Magnetic resonance imaging (MRI) is highly sensitive to motion, resulting in artifacts and lowering image quality. Laryngeal mask airway (LMA) provides numerous advantages over endotracheal tubes as it reduces laryngospasm, coughing, and the risk of postoperative desaturation. We aimed to compare LMA with oral airway for airway management during brain MRI in terms of reducing motion artifacts, which can improve image quality.

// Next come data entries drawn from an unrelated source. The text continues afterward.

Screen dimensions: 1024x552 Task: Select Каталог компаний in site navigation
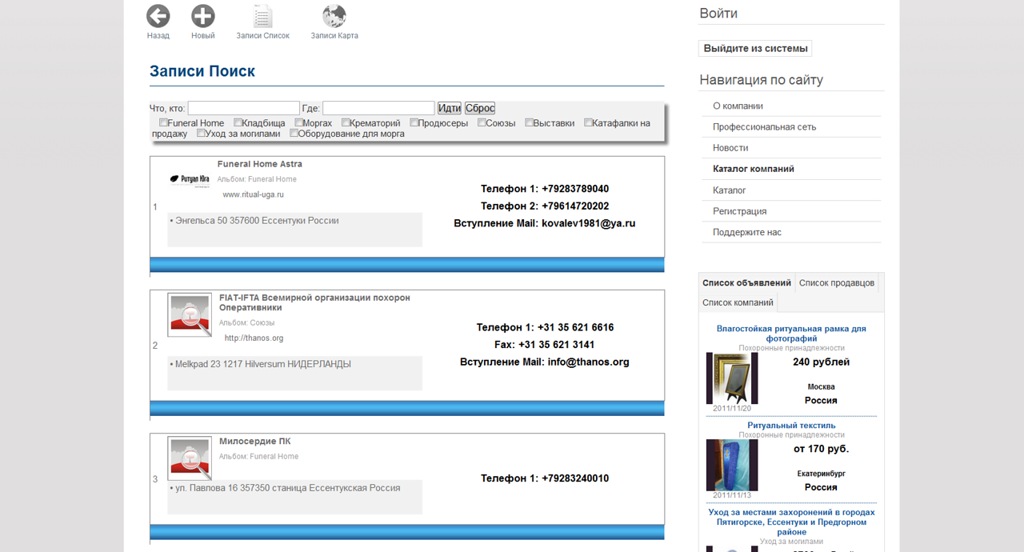point(753,169)
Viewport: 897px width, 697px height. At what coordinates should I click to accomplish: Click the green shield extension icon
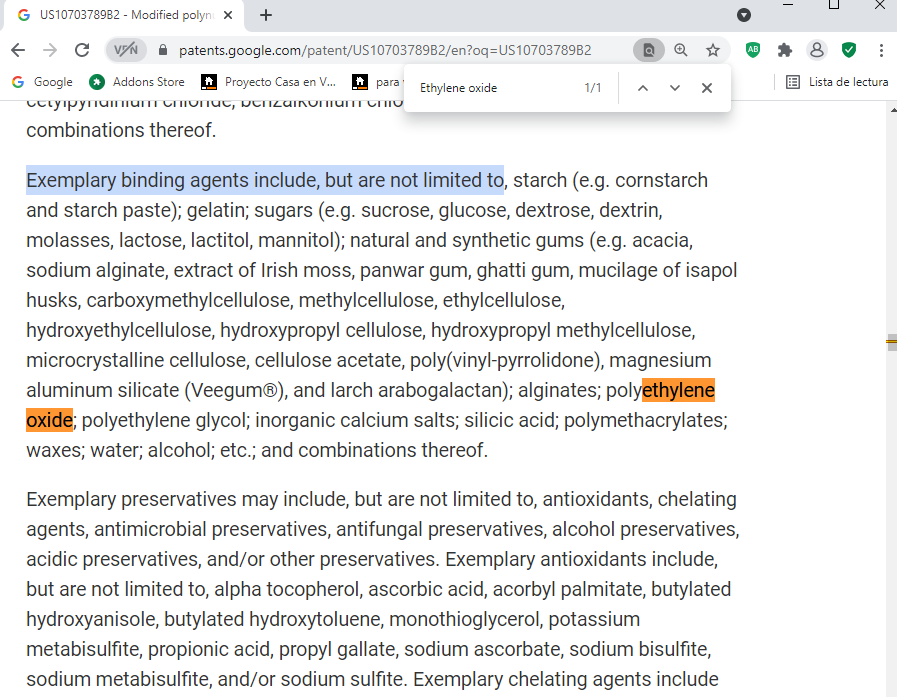(x=849, y=50)
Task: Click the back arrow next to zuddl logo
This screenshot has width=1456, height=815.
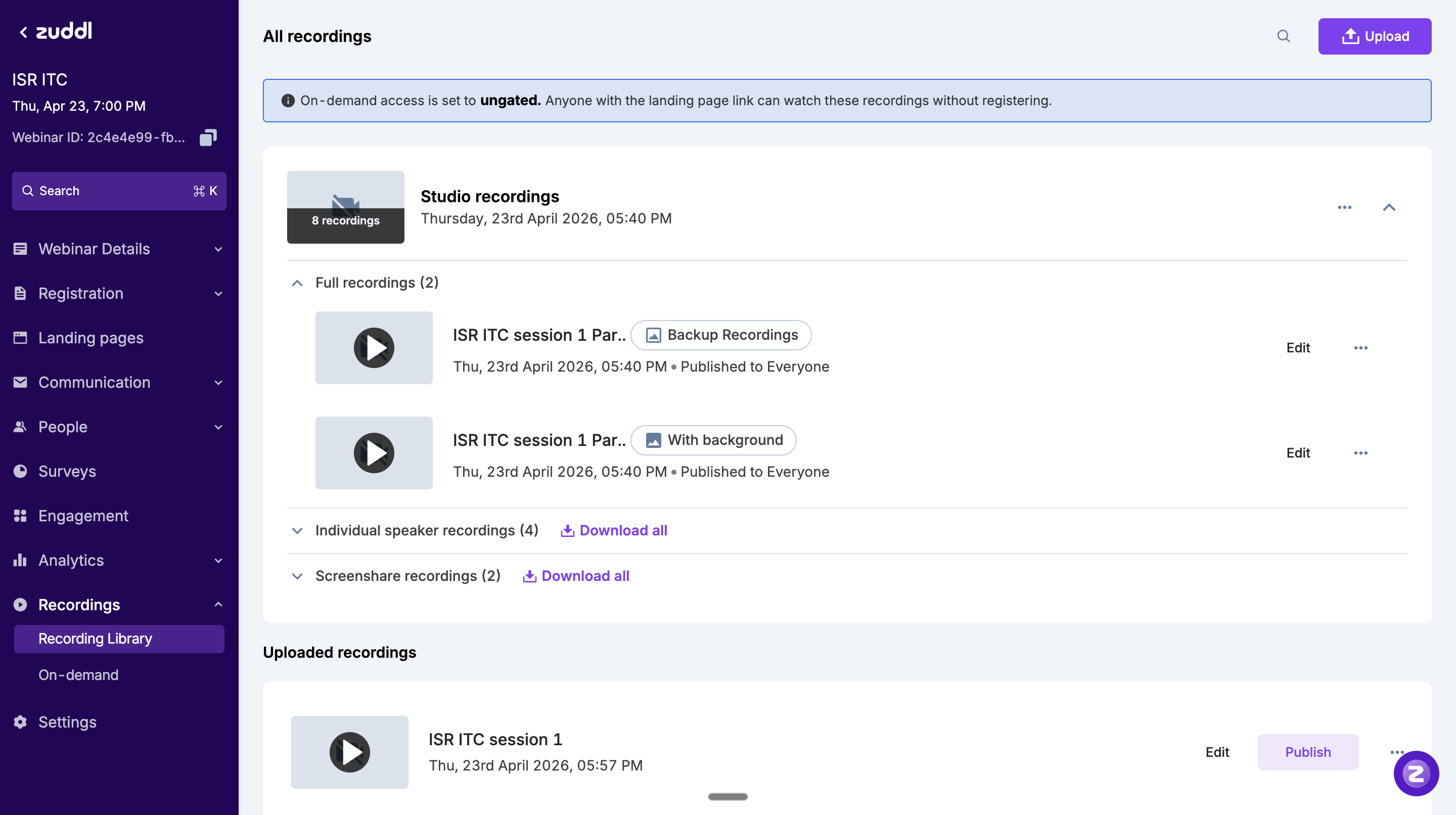Action: coord(24,31)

This randomized, controlled, double-blind trial was carried out on 40 pediatrics aged 1 - 18 years, American Society of Anesthesiologists (ASA) physical status І and П undergoing brain MRI. Patients were randomized into two equal groups according to the airway method, the control (Guedel oral airway) group and the LMA group. A compatible anesthesia machine was used to provide O2 and sevoflurane 2% - 4%. The mean MRI image quality score was significantly higher in the LMA group than in the control group (26.10 ± 3.97 versus 18.60 ± 5.30, P < 0.001). Mean arterial blood pressure and heart rate were significantly lower in the LMA group than in the control group at all study times except at baseline and immediate post-extubation (P < 0.05). Cough was significantly lower in LMA than in the control group (15% vs. 50%, P = 0.040). Airway complications (sore throat, laryngeal spasm, and bronchospasm), nausea, and vomiting did not have a significantly different between the two groups. Compared to Guedel oral airway, using LMA for airway management in pediatrics undergoing MRI scans improved the image quality with less cough and better hemodynamics.